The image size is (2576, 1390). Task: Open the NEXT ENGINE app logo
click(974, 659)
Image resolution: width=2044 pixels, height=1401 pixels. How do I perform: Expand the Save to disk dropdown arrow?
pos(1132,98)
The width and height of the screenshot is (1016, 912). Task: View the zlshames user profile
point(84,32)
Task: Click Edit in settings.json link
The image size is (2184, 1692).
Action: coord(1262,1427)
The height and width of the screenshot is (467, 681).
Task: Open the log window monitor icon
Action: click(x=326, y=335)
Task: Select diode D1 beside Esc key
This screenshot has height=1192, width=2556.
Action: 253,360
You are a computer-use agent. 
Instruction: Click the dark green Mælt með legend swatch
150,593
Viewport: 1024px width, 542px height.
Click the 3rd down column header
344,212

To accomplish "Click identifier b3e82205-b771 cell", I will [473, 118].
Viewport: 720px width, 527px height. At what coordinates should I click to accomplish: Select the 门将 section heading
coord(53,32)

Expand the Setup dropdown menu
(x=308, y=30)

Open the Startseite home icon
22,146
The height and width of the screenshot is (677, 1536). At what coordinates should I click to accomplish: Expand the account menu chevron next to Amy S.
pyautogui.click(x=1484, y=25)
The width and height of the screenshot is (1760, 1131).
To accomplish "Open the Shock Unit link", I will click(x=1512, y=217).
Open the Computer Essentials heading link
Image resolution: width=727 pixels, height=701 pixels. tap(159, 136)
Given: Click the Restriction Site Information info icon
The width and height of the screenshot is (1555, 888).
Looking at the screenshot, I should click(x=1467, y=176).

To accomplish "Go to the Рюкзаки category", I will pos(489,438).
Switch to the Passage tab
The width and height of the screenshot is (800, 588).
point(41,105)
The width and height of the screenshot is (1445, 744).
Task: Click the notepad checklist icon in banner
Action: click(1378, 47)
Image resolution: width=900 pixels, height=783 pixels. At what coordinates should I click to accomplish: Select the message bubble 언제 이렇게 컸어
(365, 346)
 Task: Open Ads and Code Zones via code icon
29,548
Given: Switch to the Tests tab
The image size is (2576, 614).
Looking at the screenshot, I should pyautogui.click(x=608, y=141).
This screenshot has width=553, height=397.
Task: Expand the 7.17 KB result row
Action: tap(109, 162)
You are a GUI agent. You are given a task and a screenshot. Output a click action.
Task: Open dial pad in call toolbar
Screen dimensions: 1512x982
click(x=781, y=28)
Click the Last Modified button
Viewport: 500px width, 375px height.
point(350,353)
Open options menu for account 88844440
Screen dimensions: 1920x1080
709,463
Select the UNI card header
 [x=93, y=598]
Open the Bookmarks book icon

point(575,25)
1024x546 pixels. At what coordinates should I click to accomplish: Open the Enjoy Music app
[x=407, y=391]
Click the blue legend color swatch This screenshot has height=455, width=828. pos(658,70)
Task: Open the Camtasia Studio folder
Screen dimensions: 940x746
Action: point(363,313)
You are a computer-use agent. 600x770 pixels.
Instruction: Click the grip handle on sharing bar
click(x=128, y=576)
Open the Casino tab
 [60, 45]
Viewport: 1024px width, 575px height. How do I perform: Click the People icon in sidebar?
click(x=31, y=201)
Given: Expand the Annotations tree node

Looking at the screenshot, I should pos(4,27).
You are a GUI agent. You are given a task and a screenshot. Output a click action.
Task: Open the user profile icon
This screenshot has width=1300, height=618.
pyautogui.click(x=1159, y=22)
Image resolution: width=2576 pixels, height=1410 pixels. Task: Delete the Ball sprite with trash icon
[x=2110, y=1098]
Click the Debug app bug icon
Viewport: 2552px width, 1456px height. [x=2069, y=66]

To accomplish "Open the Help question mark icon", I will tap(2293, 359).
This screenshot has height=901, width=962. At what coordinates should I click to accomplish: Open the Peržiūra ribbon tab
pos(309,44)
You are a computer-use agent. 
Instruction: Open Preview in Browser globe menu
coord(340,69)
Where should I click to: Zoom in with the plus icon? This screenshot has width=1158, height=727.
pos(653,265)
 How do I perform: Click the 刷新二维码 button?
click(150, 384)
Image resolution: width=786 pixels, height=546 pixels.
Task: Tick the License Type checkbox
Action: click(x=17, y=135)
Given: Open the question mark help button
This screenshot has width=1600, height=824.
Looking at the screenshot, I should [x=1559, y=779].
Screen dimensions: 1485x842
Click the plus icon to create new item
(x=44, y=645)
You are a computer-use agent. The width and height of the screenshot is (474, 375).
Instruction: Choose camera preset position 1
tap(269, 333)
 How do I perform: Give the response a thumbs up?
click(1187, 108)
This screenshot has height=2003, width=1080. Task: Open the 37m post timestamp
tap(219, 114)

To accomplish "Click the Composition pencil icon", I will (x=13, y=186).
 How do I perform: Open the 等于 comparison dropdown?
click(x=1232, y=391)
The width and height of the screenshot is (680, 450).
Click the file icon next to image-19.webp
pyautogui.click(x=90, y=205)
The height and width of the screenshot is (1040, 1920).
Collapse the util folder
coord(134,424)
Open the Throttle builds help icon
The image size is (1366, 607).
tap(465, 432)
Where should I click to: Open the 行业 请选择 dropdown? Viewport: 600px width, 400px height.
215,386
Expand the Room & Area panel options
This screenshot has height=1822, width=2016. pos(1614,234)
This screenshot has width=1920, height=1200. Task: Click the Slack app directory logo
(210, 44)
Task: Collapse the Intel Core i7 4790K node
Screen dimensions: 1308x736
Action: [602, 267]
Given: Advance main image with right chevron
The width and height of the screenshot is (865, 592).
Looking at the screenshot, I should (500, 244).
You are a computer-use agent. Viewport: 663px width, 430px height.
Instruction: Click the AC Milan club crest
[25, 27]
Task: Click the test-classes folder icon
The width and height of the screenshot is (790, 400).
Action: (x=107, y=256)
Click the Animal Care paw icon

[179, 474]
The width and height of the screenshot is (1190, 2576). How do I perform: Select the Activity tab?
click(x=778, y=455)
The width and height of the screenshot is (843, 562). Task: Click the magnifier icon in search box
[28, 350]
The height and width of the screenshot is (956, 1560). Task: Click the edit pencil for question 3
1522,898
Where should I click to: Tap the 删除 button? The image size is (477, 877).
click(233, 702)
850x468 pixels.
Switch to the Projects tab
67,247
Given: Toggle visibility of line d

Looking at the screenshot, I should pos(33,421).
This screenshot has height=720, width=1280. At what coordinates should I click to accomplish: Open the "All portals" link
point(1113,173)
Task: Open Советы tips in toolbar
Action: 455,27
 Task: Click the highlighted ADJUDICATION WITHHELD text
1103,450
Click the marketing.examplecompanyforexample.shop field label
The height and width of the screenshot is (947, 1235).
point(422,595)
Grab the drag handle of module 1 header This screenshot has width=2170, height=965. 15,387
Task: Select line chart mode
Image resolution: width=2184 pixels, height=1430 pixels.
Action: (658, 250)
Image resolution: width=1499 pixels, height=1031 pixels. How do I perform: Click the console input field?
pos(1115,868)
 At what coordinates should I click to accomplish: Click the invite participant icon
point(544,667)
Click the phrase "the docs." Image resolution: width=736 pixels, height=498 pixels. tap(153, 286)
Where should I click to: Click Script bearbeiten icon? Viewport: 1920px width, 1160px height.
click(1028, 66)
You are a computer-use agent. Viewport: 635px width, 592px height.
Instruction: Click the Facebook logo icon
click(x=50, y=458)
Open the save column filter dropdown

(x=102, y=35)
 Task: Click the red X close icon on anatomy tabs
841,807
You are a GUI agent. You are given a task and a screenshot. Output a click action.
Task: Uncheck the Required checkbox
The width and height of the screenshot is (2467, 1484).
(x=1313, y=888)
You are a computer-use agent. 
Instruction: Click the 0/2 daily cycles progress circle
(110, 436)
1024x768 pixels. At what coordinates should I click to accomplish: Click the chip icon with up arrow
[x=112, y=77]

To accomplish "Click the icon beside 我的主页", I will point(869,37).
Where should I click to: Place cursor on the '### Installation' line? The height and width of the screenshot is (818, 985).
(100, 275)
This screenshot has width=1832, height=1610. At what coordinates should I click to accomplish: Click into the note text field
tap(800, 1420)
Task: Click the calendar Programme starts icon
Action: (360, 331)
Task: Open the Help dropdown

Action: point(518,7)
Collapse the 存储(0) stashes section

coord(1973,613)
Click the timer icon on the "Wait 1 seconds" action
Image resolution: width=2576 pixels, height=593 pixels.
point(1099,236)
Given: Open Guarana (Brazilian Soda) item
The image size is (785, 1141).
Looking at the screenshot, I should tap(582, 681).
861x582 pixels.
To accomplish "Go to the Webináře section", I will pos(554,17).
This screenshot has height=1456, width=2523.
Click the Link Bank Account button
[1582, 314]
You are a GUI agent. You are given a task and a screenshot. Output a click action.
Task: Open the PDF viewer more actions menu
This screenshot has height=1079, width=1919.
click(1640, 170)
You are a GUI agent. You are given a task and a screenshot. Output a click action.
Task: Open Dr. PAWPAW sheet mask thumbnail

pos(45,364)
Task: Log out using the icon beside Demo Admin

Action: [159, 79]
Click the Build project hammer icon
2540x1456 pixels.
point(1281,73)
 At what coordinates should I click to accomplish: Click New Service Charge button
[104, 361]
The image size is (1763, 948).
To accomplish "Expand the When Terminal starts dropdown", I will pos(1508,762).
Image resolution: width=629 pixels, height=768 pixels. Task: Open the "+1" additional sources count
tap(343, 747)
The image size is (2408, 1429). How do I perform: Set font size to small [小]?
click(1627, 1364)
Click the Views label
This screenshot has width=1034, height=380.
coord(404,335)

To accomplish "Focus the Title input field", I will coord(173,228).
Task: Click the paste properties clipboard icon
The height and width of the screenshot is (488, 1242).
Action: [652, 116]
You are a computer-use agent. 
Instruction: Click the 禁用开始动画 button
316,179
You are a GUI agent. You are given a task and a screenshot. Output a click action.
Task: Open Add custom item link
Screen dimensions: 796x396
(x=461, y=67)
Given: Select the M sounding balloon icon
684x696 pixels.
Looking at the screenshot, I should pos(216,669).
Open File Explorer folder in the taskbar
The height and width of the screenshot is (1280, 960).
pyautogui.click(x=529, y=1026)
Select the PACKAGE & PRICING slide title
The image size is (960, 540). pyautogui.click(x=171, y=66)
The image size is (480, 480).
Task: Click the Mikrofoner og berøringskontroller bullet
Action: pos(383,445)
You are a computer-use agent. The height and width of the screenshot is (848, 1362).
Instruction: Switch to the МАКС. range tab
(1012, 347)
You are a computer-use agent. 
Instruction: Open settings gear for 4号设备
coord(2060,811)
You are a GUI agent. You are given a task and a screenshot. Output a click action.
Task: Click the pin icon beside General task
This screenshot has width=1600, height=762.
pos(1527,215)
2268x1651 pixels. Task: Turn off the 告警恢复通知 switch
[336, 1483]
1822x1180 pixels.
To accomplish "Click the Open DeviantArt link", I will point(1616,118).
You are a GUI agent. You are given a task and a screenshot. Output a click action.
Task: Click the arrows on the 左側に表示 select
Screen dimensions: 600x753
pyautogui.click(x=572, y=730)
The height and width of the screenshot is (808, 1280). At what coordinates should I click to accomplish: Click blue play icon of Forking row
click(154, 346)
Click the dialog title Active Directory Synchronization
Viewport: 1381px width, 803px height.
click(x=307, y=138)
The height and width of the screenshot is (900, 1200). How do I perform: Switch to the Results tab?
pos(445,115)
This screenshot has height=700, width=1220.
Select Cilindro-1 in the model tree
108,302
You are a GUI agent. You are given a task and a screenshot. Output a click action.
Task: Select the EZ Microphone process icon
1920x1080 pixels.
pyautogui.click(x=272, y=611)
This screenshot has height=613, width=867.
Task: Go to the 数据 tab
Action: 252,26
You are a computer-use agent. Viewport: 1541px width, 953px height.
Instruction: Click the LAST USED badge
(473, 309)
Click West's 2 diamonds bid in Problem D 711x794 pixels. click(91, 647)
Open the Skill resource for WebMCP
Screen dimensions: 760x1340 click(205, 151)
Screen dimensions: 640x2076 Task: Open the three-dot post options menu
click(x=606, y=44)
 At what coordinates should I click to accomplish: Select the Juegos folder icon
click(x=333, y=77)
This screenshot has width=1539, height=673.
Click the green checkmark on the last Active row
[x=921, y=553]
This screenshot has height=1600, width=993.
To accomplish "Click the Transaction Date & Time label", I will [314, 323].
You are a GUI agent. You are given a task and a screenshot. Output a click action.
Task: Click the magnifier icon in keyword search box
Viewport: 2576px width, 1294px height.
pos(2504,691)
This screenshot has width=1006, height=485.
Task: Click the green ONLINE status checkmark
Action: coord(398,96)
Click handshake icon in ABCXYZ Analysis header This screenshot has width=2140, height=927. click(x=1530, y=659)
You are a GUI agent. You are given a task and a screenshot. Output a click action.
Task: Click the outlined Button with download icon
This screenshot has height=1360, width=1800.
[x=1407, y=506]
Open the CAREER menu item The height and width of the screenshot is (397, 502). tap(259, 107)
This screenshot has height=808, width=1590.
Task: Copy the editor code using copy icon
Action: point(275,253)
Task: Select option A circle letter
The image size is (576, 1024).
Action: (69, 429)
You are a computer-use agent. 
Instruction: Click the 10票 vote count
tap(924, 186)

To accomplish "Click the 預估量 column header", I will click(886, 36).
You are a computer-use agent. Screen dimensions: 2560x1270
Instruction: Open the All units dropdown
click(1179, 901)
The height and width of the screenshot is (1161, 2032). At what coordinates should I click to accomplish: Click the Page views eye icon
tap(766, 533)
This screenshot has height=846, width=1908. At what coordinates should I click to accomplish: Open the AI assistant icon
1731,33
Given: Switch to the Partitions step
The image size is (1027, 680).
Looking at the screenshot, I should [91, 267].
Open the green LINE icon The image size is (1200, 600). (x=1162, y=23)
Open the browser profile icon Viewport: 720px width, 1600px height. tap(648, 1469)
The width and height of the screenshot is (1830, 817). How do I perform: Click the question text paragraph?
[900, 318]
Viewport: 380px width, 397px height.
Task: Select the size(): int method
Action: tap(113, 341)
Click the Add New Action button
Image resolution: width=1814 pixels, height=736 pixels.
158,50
+-------+
(PROBLEM DETAILS):
Render the lines of the listing from the line with "Viewport: 1024px width, 542px height." to the line with "Looking at the screenshot, I should click(x=1467, y=176).", both included, as a JSON list of strings with one string per line and blank lines omitted.

(SOLUTION TO THIS EXERCISE):
[
  "Viewport: 1024px width, 542px height.",
  "Click the 3rd down column header",
  "344,212",
  "To accomplish \"Click identifier b3e82205-b771 cell\", I will [473, 118].",
  "Viewport: 720px width, 527px height. At what coordinates should I click to accomplish: Select the 门将 section heading",
  "coord(53,32)",
  "Expand the Setup dropdown menu",
  "(x=308, y=30)",
  "Open the Startseite home icon",
  "22,146",
  "The height and width of the screenshot is (677, 1536). At what coordinates should I click to accomplish: Expand the account menu chevron next to Amy S.",
  "pyautogui.click(x=1484, y=25)",
  "The width and height of the screenshot is (1760, 1131).",
  "To accomplish \"Open the Shock Unit link\", I will click(x=1512, y=217).",
  "Open the Computer Essentials heading link",
  "Image resolution: width=727 pixels, height=701 pixels. tap(159, 136)",
  "Given: Click the Restriction Site Information info icon",
  "The width and height of the screenshot is (1555, 888).",
  "Looking at the screenshot, I should click(x=1467, y=176)."
]